Il fatto contestato avvenne esattamente tre anni fa. È la notte del 24 marzo 2008. Lui, sposato con due figli, aveva 38 anni e lei 16. Una pattuglia dei carabinieri sorprese i due che hanno il padre in comune nei sedili posteriori di un’auto, parcheggiata dietro un piccolo cimitero di provincia.
Dal controllo dei documenti risultavano avere lo stesso cognome. Lei era semivestita e lui la stava palpeggiando.

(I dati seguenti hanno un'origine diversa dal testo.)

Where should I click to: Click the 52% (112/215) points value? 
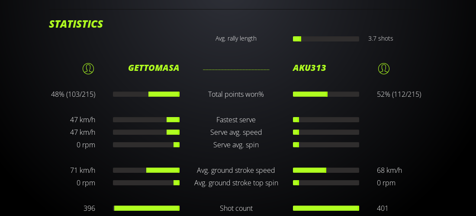(x=399, y=94)
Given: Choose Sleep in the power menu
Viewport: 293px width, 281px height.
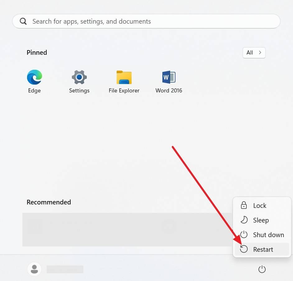Looking at the screenshot, I should point(262,220).
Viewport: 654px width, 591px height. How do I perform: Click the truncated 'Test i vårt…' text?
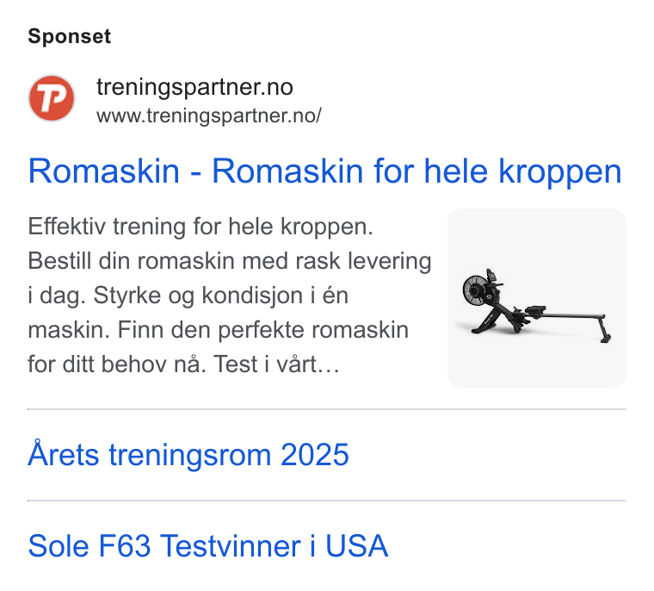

Questo secondo la denuncia che redigeranno di ufficio i militari. A complicare, o ad aggravare, la vicenda, ci sono i problemi psichici di cui soffrirebbe la giovane, oggi 19enne, che comunque ha testimoniato davanti al giudice in incidente probatorio.
In quell’occasione venne sottoposta a una perizia, affidata alla psicoterapeuta Anna Maria Capponcelli, di Bologna, che ha valutato come attendibile il suo racconto. La ragazza, difesa dall’avvocato Riccardo Caniato che si è costituito parte civile per lei e per i suoi genitori, avrebbe detto in quella circostanza che si trovava in quella situazione con il fratellastro non per sua volontà.
Una versione contestata già in sede di udienza preliminare dall’avvocato difensore, Patrizia Micai, che rimarcava il fatto che nelle dichiarazioni della minore, non verrebbero confermate le violenze.
All’udienza filtro davanti al tribunale collegiale (presidente il giudice Silvia a Giorgi e a latere Attinà e Rizzieri) si è tenuta la regolare costituzione delle parti, seguita dalla presentazione delle liste di testi di accusa, difesa e parti civili. La prossima udienza, nella quale verranno sentiti i testimoni del pm Filippo Di Benedetto (ieri sostituito in aula dal collega Nicola Proto) e dovrebbe parlare anche l’imputato, è stata fissata per il 16 giugno.